Even · February 17, 2019, 7:33pm

Seems like this paper might be of interest/useful in the context of the fastai text augmentation.

EDA: Easy Data Augmentation Techniques for Boosting Performance on Text Classification Tasks

(Submitted on 31 Jan 2019)

We present EDA: easy data augmentation techniques for boosting performance on text classification tasks. EDA consists of four simple but powerful operations: synonym replacement, random insertion, random swap, and random deletion. On five text classification tasks, we show that EDA improves performance for both convolutional and recurrent neural networks. EDA demonstrates particularly strong results for smaller datasets; on average, across five datasets, training with EDA while using only 50% of the available training set achieved the same accuracy as normal training with all available data. We also performed extensive ablation studies and suggest parameters for practical use.

sgugger · February 18, 2019, 2:19pm

Oh, looks interesting!
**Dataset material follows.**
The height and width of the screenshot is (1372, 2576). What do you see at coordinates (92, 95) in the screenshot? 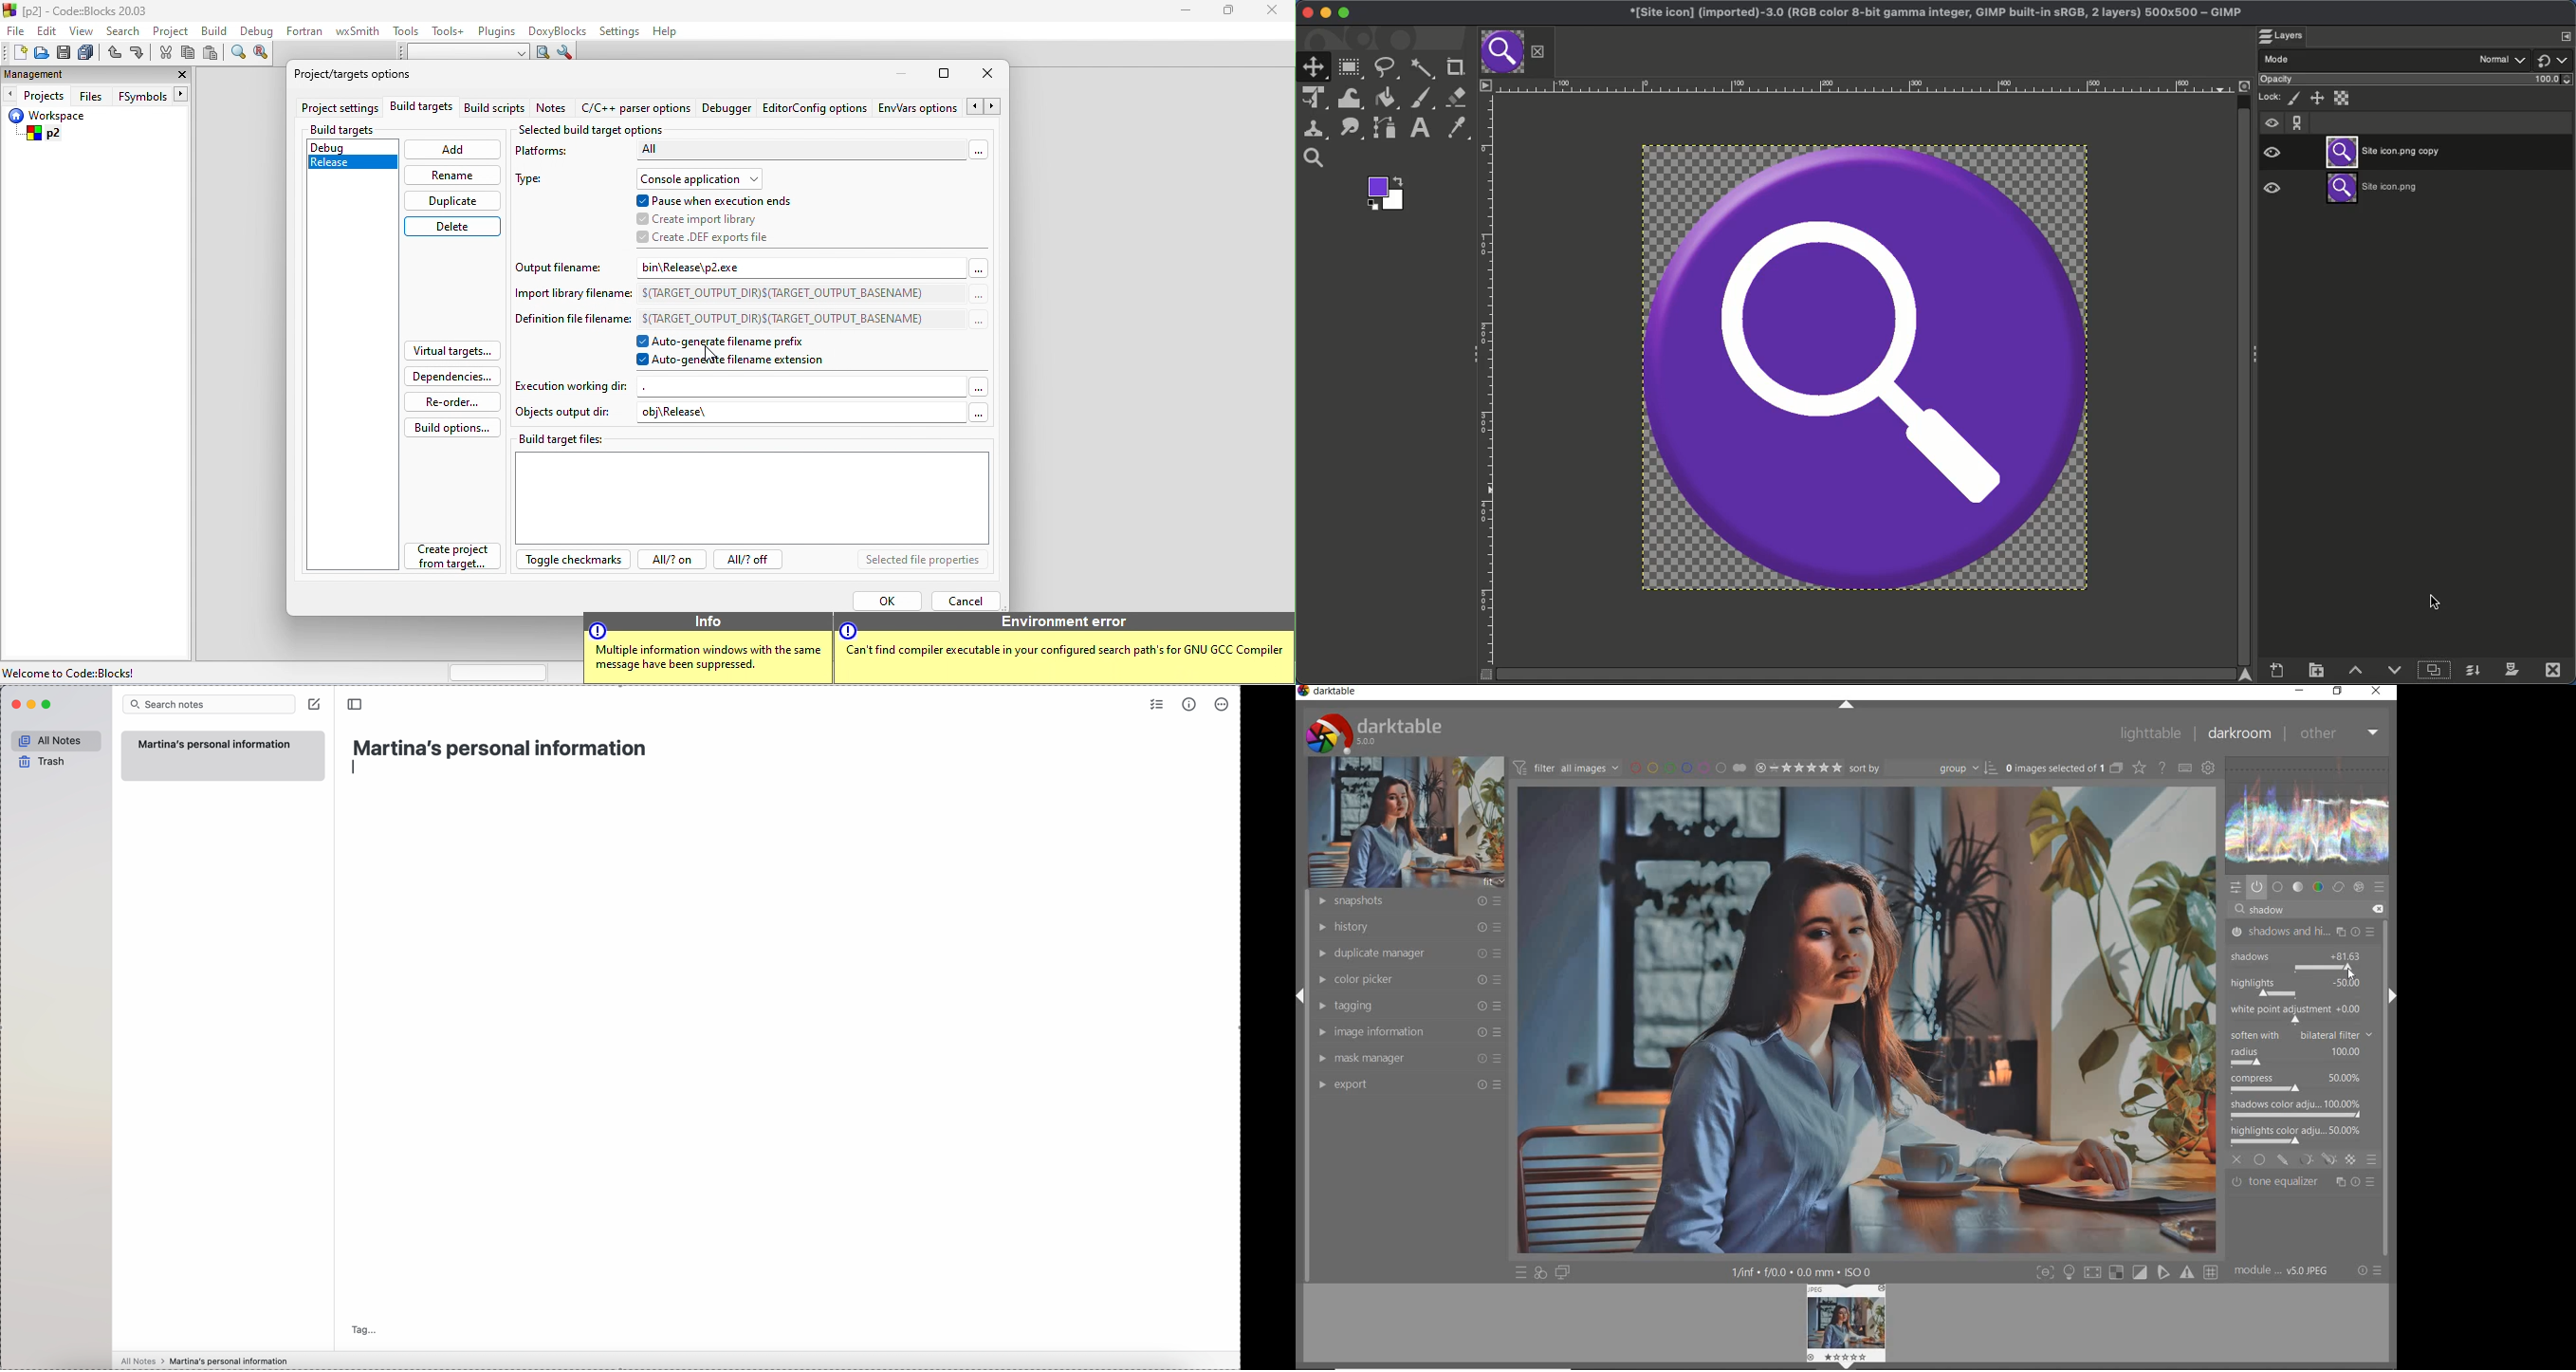
I see `files` at bounding box center [92, 95].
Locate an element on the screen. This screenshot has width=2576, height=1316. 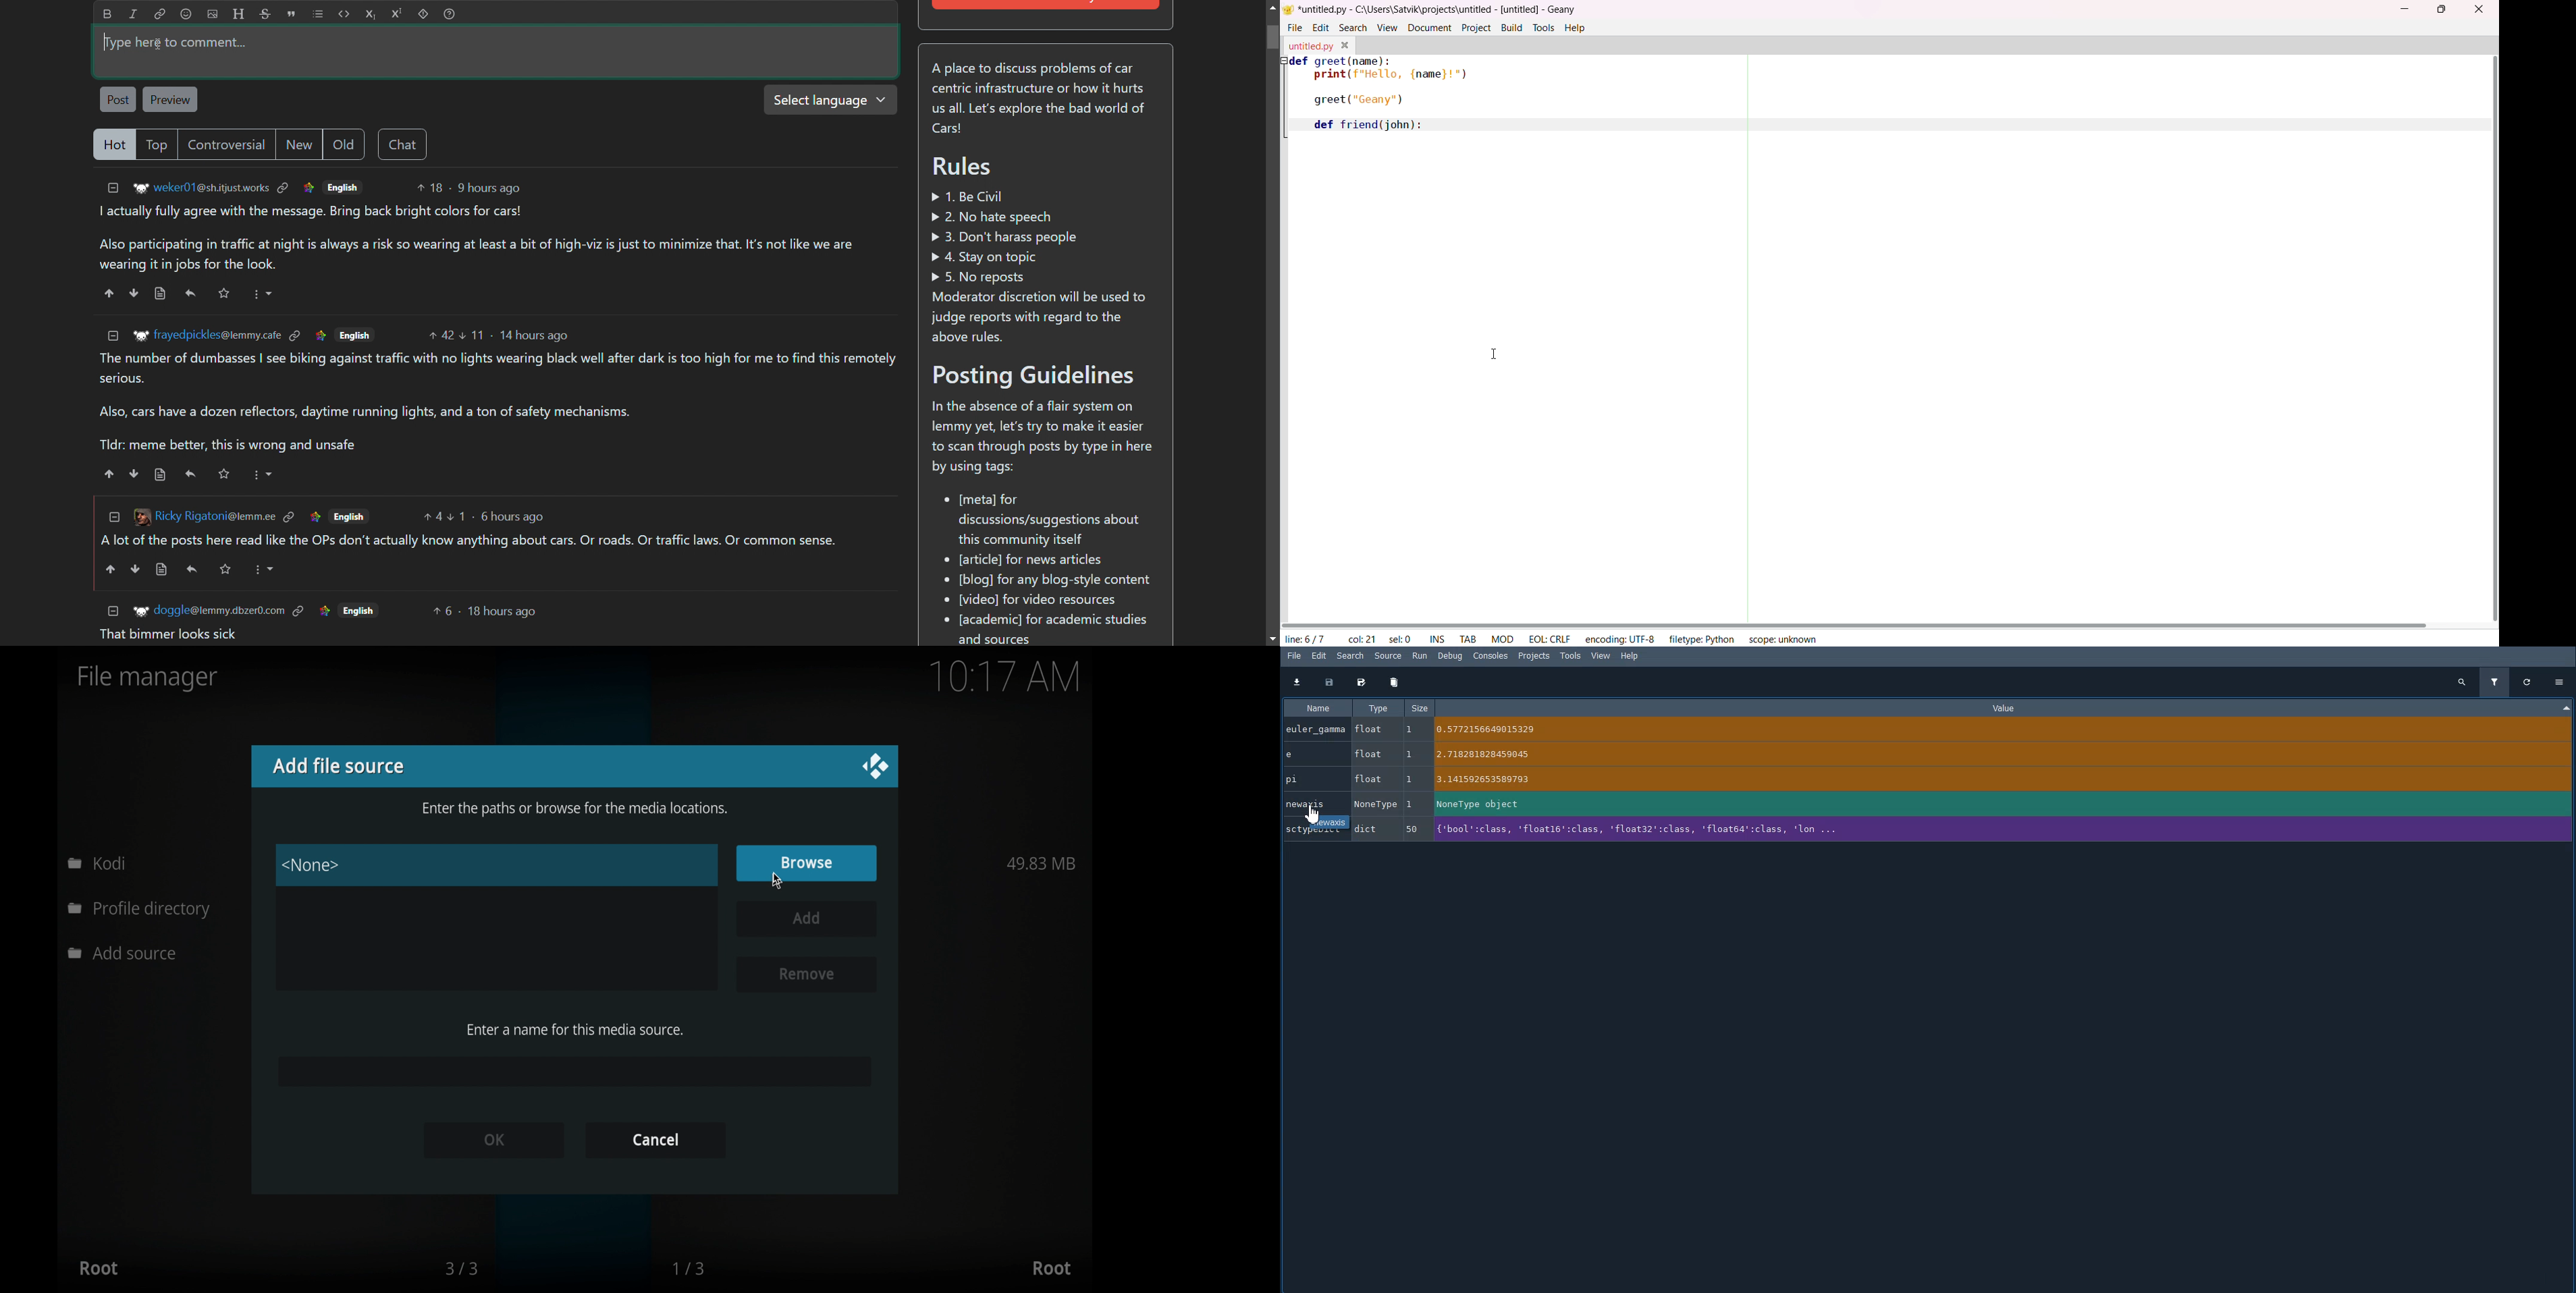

I’ll see what we can take of this.

Even · February 20, 2019, 7:58am

I’m curious how you’re thinking of doing the replacement and swap augmentations… I’m about to do something similar for tabular data (porting a denoising autoencoder from fastai 0.7) and it uses swap noise for the input variables which I originally implemented as a custom dataloader.

In my initial look at transforms I got the sense they’re designed to act on a single input and don’t have a sense of the set of inputs or of the other items in the batch. I’m thinking of integrating it into the model instead by swapping from within the batch, which I think will be a lot more efficient than doing it in the dataloader, but I definitely am interested in your perspective as I hope to eventually add it to the fastai codebase.